> **TEXT SHOWN**
********************

# The Torque Slingshot Chinese version



## IOAN (May 25, 2020)

Hello! I received The Torque Slingshot in the Chinese version, it is narrower by four millimeters. Otherwise it is identical. It is cast in resin. Next to it is the slingshot I made at the competition in February and about which no one said anything, not even good, but especially I would have wanted

something critical. :banghead:


----------



## skarrd (Jul 20, 2011)

nice on all 3,i do like the frame style,and the one you made was awesome.


----------



## cromag (Jan 17, 2021)

The Chinese probably figure if they can save 4mm on each one after they make 100 one is for free  I recently picked one up and it shoots nice so i made a copy of it myself out of walnut and a cutting board. Not as true to the original as yours.


----------



## skarrd (Jul 20, 2011)

torque is one of my favorite SS,my Grand daughters as well,she lets me shoot it sometimes when i visit,lol. will probably pick up another one this year,maybe even make a copy,hmmmm


----------



## Reed Lukens (Aug 16, 2020)

IOAN said:


> Hello! I received The Torque Slingshot in the Chinese version, it is narrower by four millimeters. Otherwise it is identical. It is cast in resin. Next to it is the slingshot I made at the competition in February and about which no one said anything, not even good, but especially I would have wanted
> something critical. :banghead:
> 
> 
> ...


Yours looks great :headbang:


----------



## David D (Oct 20, 2020)

Really nice work. Is yours cast or machined? I have a Simpleshot one and I really like it.


----------



## IOAN (May 25, 2020)

David D said:


> Really nice work. Is yours cast or machined? I have a Simpleshot one and I really like it.

********************

> **EXERCISE DATA**
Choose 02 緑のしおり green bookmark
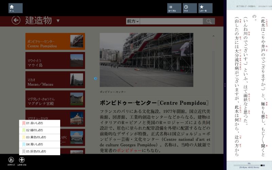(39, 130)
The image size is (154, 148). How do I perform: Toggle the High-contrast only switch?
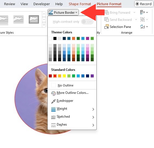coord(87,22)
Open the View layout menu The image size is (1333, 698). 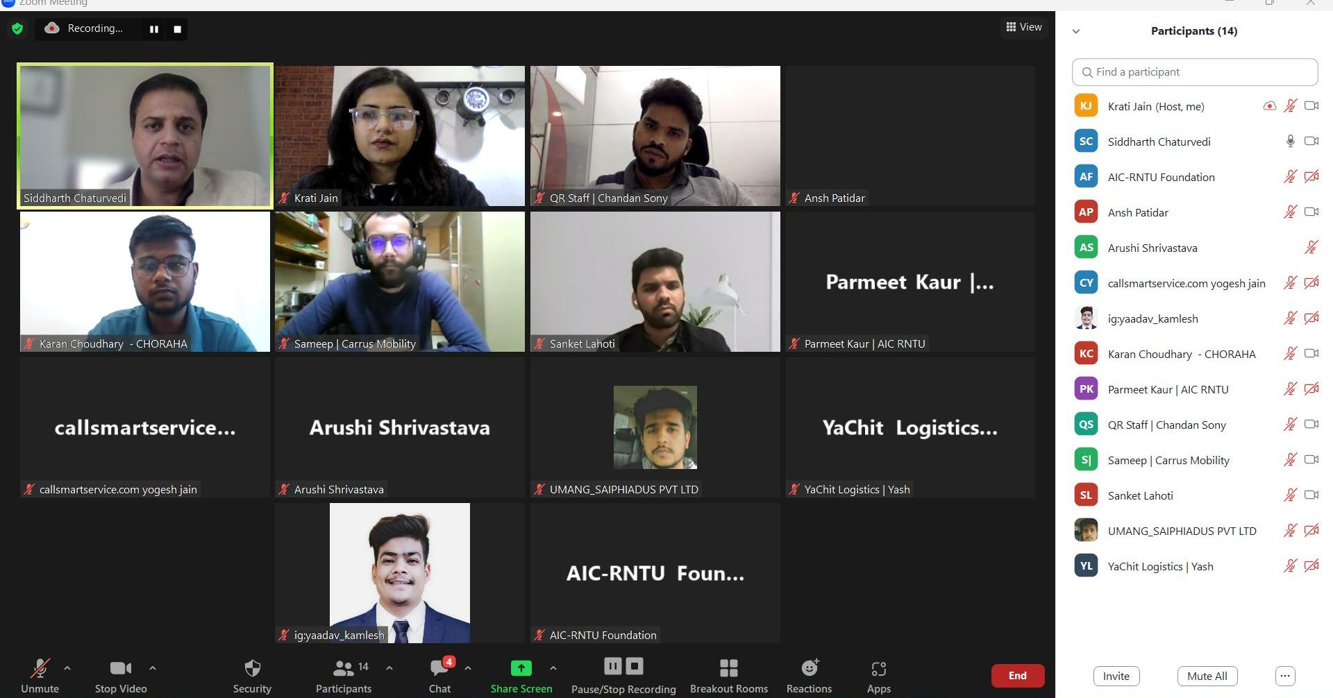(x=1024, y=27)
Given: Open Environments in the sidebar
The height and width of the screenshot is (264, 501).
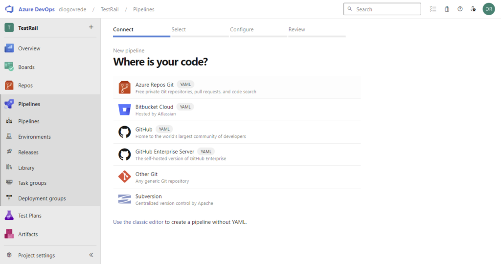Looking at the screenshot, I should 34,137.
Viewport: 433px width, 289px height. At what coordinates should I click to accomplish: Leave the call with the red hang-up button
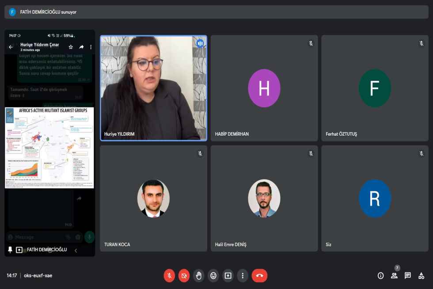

********************

> **EXERCISE TASKS**
[1] Transcribe the entries from the line containing "Given: Open Environments in the sidebar" through the end of the entries, inclusive, and omit the pictures.
[2] Continue the forum thread about the Chinese version of the Torque slingshot from where it stops.

> **RESULTS OF THE EXERCISE**
[1]
Given: Open Environments in the sidebar
The height and width of the screenshot is (264, 501).
Looking at the screenshot, I should 34,137.
Viewport: 433px width, 289px height. At what coordinates should I click to accomplish: Leave the call with the red hang-up button

[2]
Mine is 3d printed


----------



## David D (Oct 20, 2020)

IOAN said:


> David D said:
> 
> 
> > Really nice work. Is yours cast or machined? I have a Simpleshot one and I really like it.
> ...


Didn't think of that. Probably easier than casting. I have seen lots of schematics for 3-D slingshots but have not tried it yet. The local library has a machine and they take orders for things people want made. One more thing to try.


----------



## skarrd (Jul 20, 2011)

i liked your Vampire SS in the ssotm as well,the frame shape is one of my favorites,,he carving was wicked!


----------



## IOAN (May 25, 2020)

skarrd said:


> i liked your Vampire SS in the ssotm as well,the frame shape is one of my favorites,,he carving was wicked!


I would be happy to tell you why sculpture is not good.


----------



## Slide-Easy (Aug 16, 2020)

IOAN said:


> Hello! I received The Torque Slingshot in the Chinese version, it is narrower by four millimeters. Otherwise it is identical. It is cast in resin. Next to it is the slingshot I made at the competition in February and about which no one said anything, not even good, but especially I would have wanted
> 
> something critical. :banghead:
> 
> ...


Imitation is the greatest form of flattery...but still an ugly fork. Look at this thing with huge, crazy slotted screws.


----------



## Slide-Easy (Aug 16, 2020)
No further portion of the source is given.